Start of EXTRACTED ENTRIES
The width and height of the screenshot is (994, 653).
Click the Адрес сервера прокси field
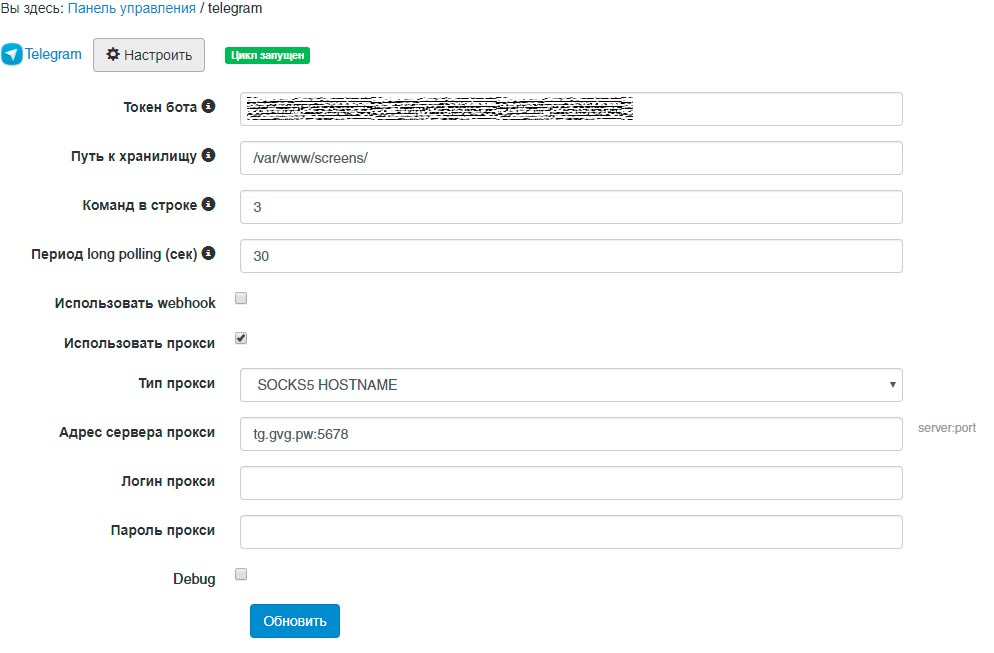(570, 434)
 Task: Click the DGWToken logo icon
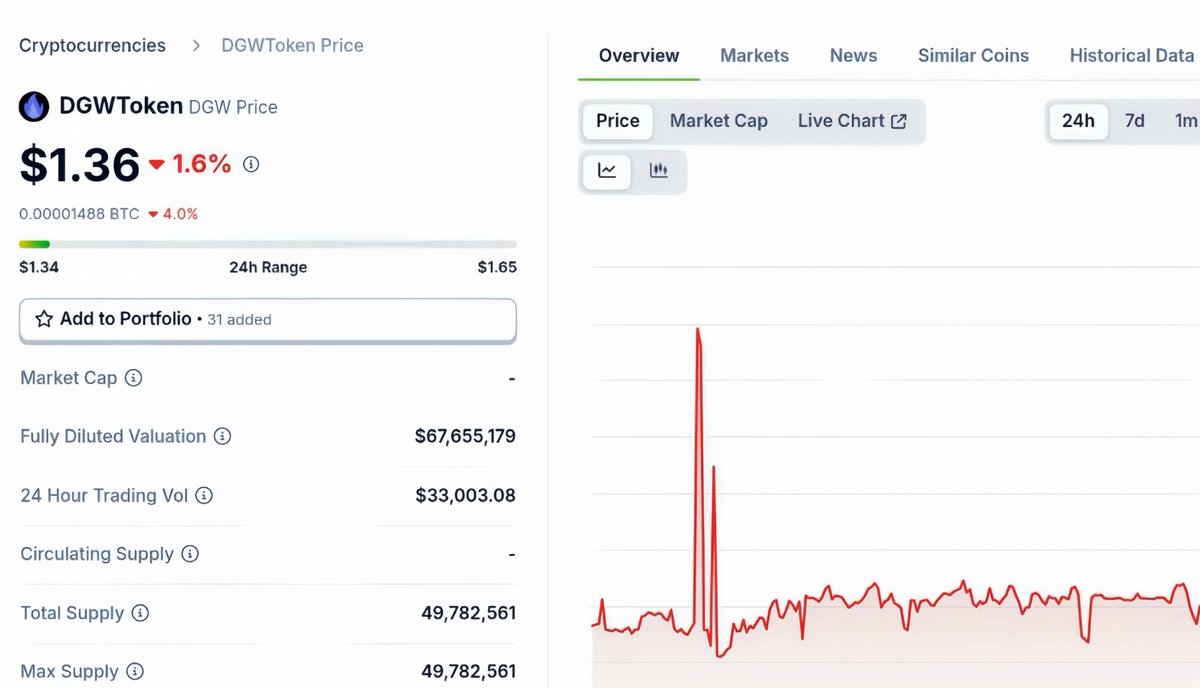coord(34,106)
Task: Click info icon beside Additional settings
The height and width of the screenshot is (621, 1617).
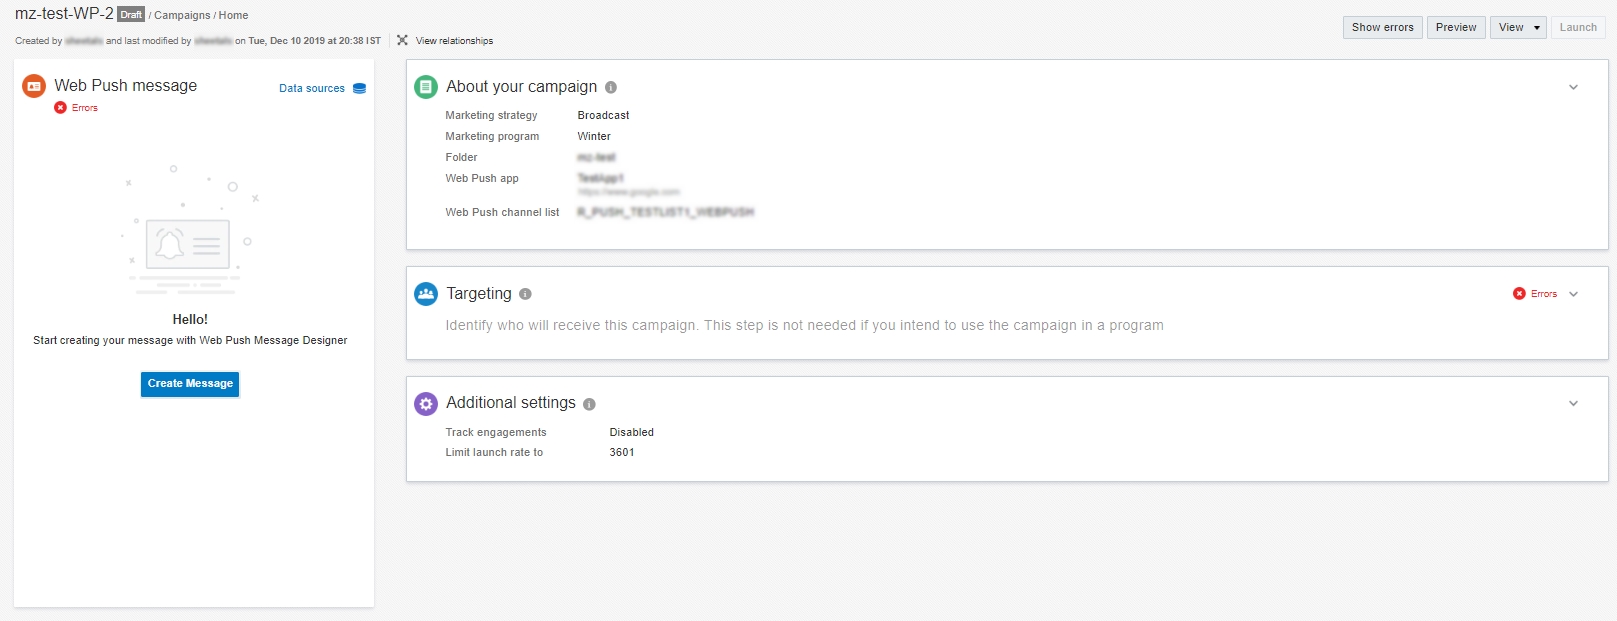Action: pos(589,404)
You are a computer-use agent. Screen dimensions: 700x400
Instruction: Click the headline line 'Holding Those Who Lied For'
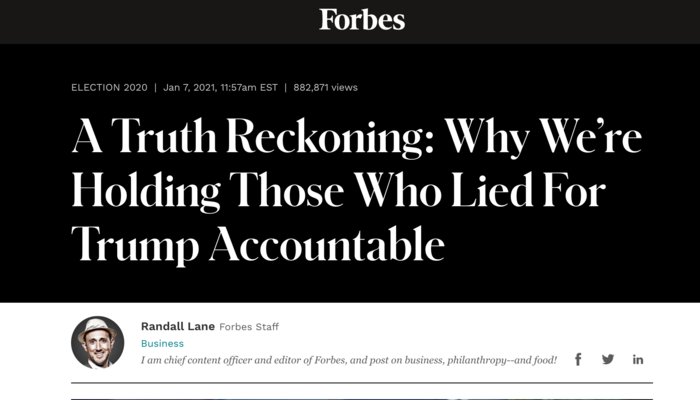tap(338, 190)
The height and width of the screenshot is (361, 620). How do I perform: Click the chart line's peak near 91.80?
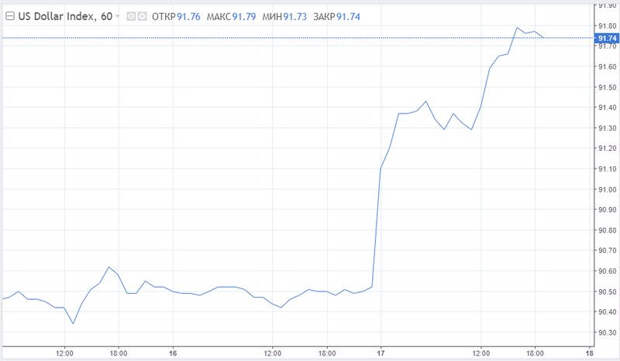[516, 27]
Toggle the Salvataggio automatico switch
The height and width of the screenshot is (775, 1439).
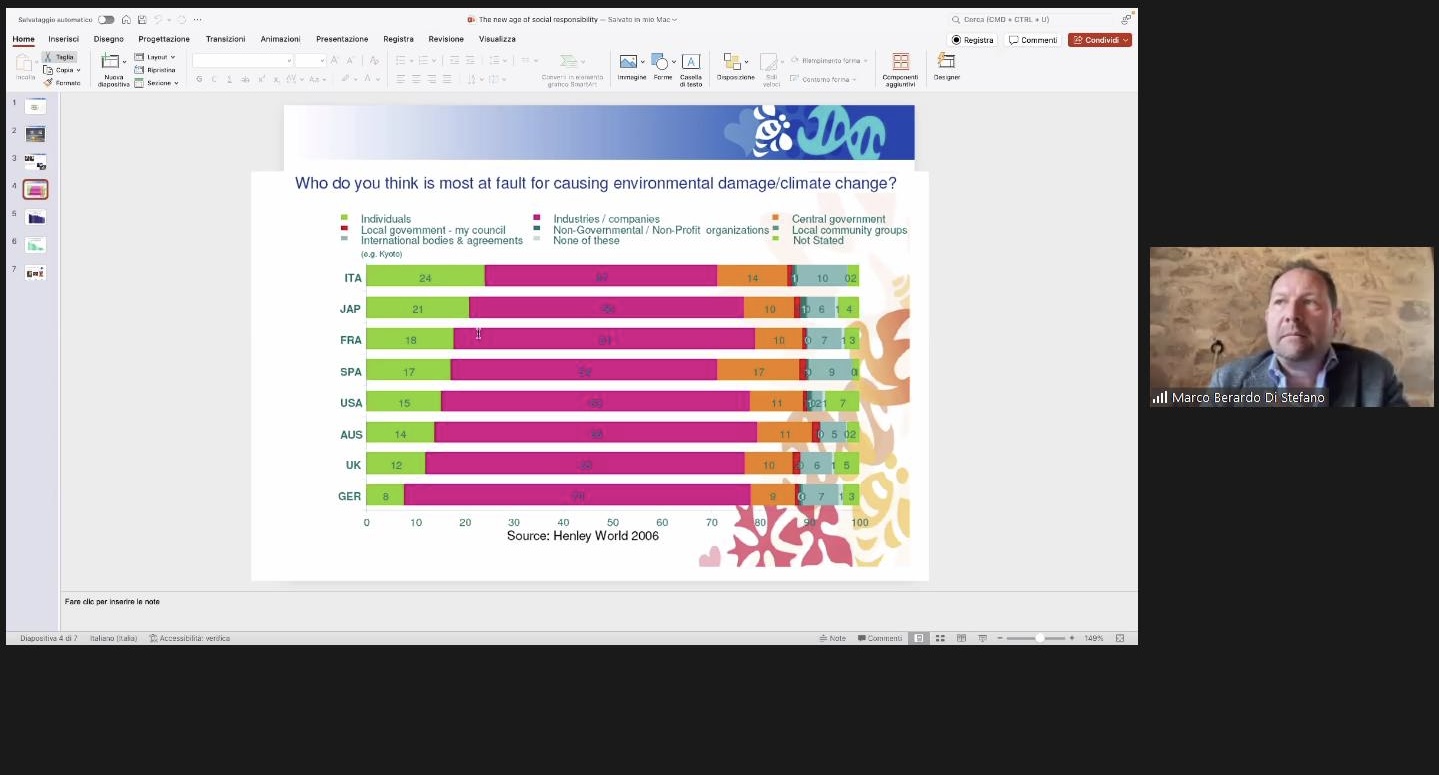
End of EXTRACTED ENTRIES
HOW TO COMPLETE THIS TASK -> Starting with the line containing "Click the Адрес сервера прокси field" and ending with the last line of the records above, write out each line exactly; no pictures.

EXERCISE SOLUTION ->
Click the Адрес сервера прокси field
(570, 434)
 Task: Click the DGWToken logo icon
coord(34,106)
Task: Click info icon beside Additional settings
The height and width of the screenshot is (621, 1617).
Action: pos(589,404)
You are a computer-use agent. Screen dimensions: 700x400
Instruction: Click the headline line 'Holding Those Who Lied For'
tap(338, 190)
The height and width of the screenshot is (361, 620). How do I perform: Click the chart line's peak near 91.80?
[516, 27]
Toggle the Salvataggio automatico switch
The height and width of the screenshot is (775, 1439).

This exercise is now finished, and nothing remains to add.